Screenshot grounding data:
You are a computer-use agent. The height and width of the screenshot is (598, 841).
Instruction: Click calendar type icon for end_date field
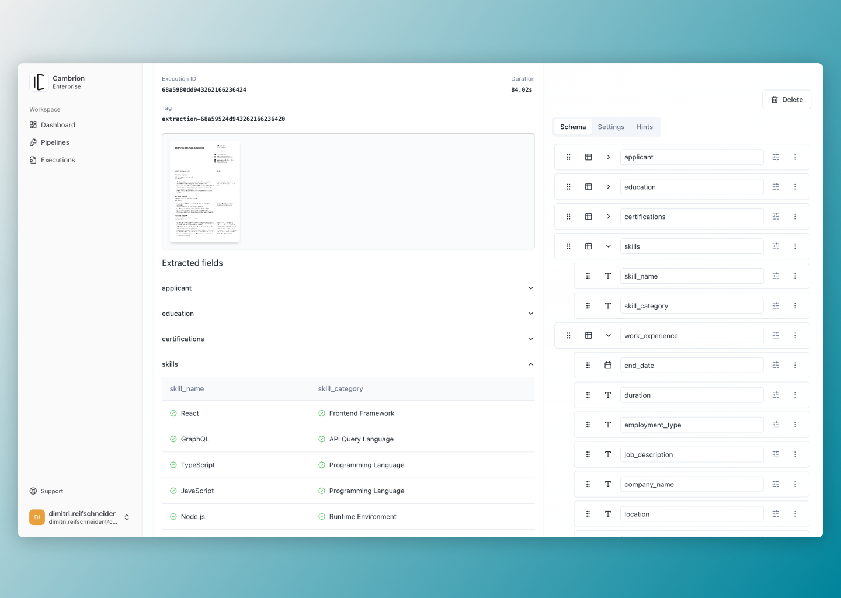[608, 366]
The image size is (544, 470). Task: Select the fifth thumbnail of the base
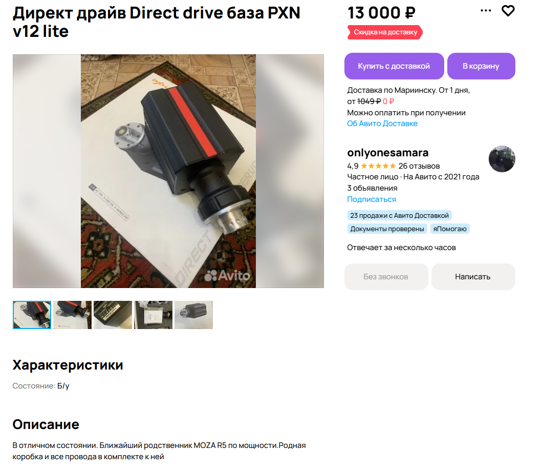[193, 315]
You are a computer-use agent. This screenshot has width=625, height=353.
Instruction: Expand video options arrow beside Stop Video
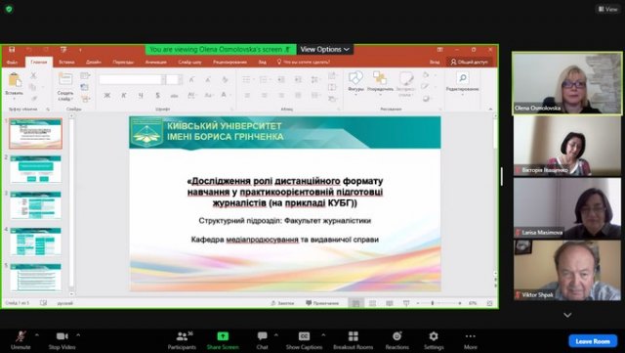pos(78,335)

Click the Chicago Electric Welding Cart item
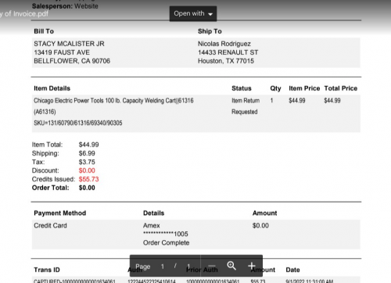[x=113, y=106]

--

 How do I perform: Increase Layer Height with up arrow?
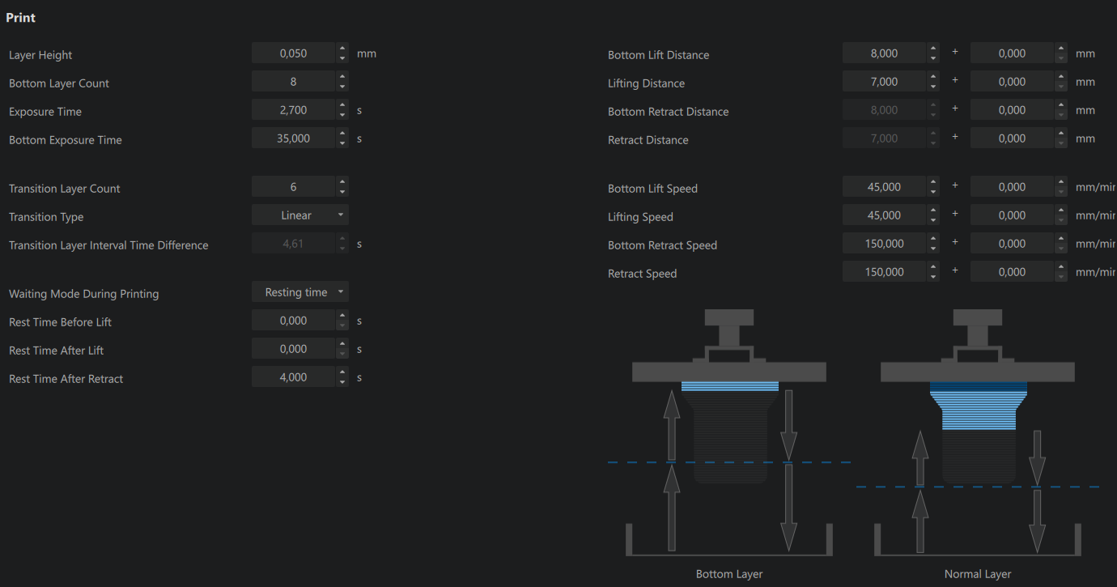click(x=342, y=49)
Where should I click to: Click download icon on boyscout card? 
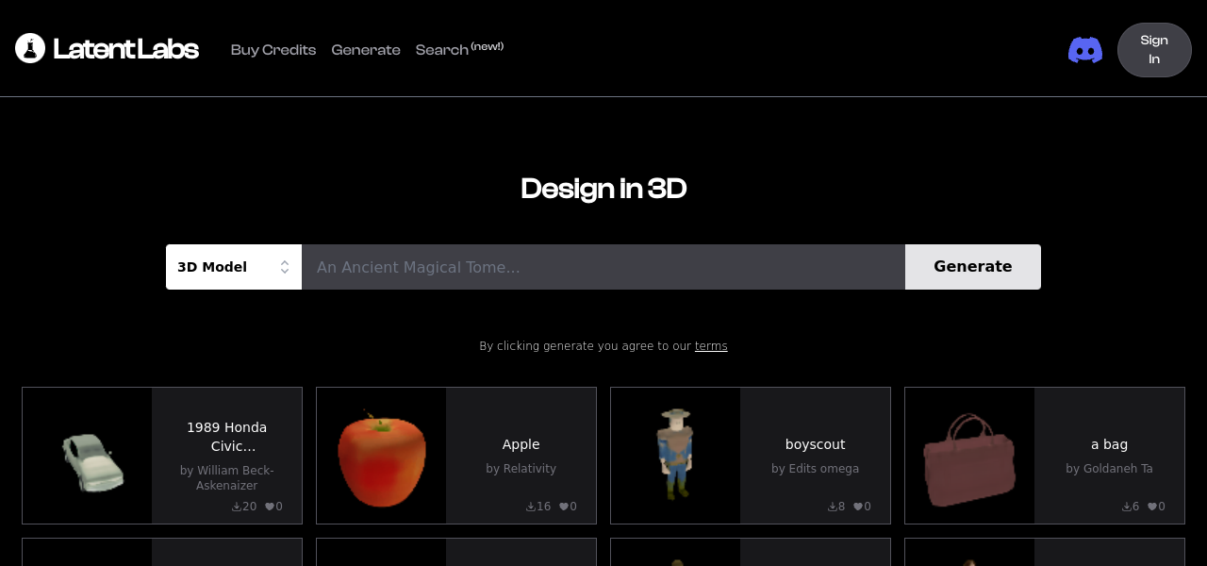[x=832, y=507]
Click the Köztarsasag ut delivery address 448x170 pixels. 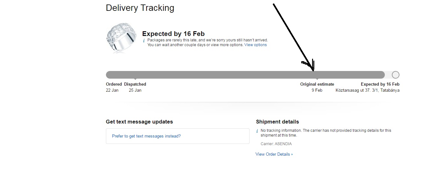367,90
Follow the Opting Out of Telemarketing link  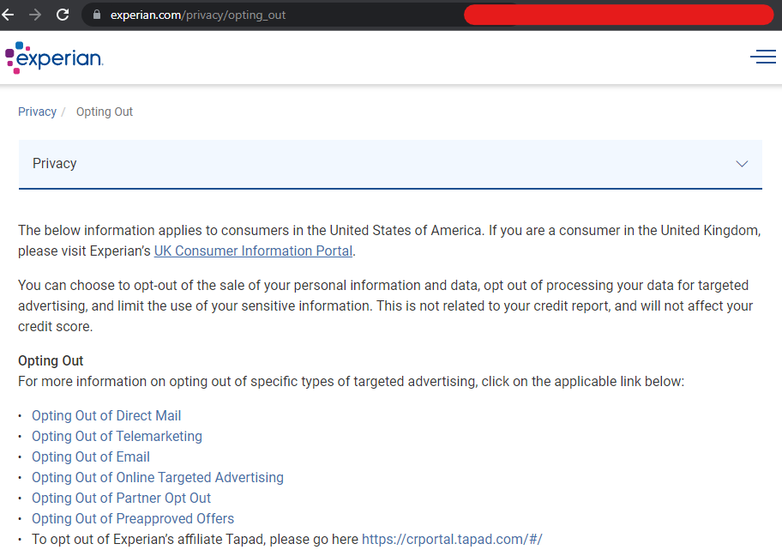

* * *

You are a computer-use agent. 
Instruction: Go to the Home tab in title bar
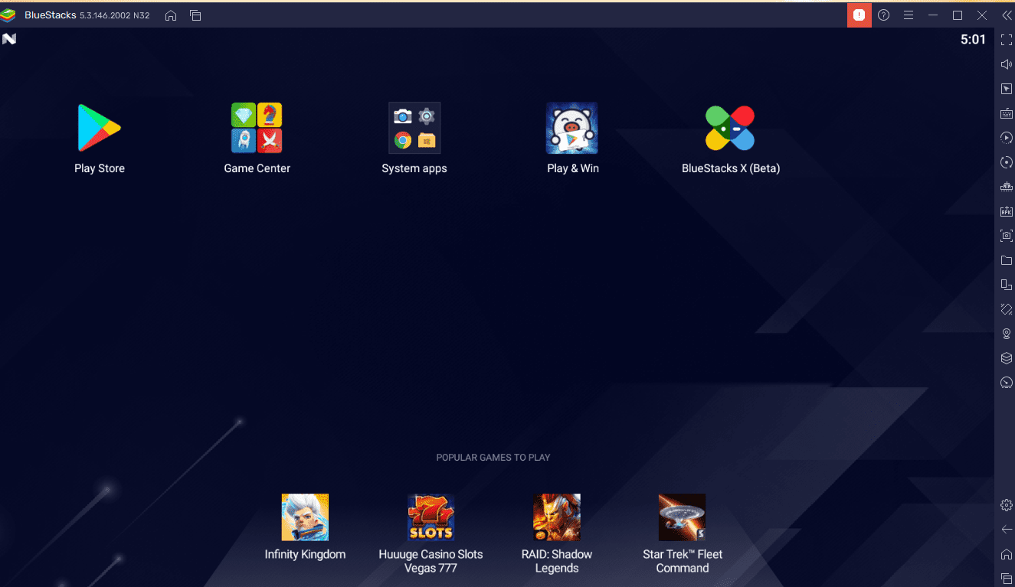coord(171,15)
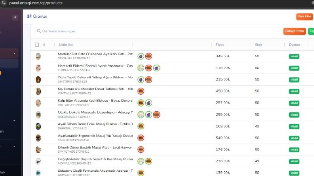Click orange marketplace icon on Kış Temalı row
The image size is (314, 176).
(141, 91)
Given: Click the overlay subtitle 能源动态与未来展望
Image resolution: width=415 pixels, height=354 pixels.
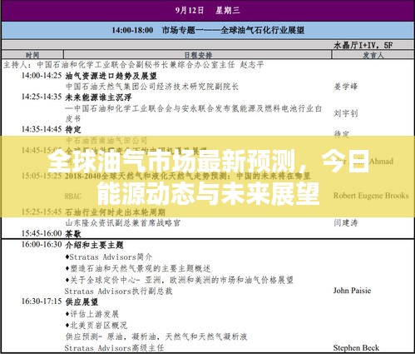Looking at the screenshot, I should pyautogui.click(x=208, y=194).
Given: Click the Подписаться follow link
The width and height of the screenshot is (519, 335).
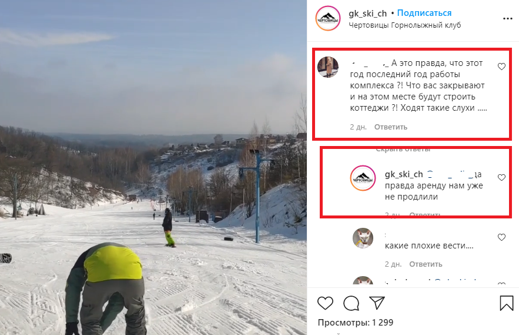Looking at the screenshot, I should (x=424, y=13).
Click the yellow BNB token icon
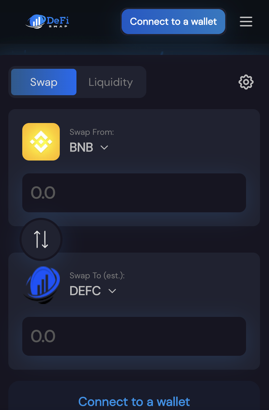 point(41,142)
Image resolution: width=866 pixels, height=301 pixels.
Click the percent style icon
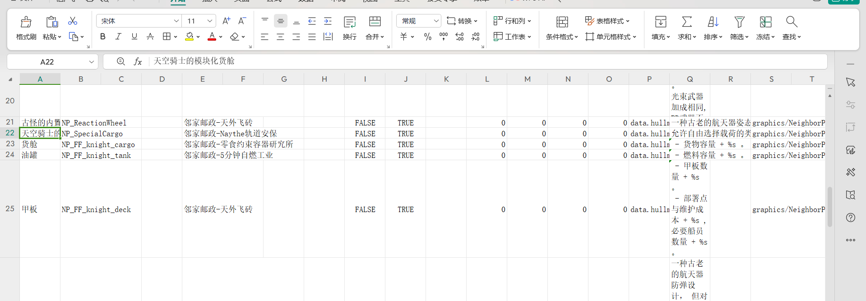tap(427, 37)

TASK TO COMPLETE
Copy all lines of the records that have the string "Given" in them.

RESULT BELOW
Given: Click the overlay subtitle 能源动态与未来展望
Given: Click the Подписаться follow link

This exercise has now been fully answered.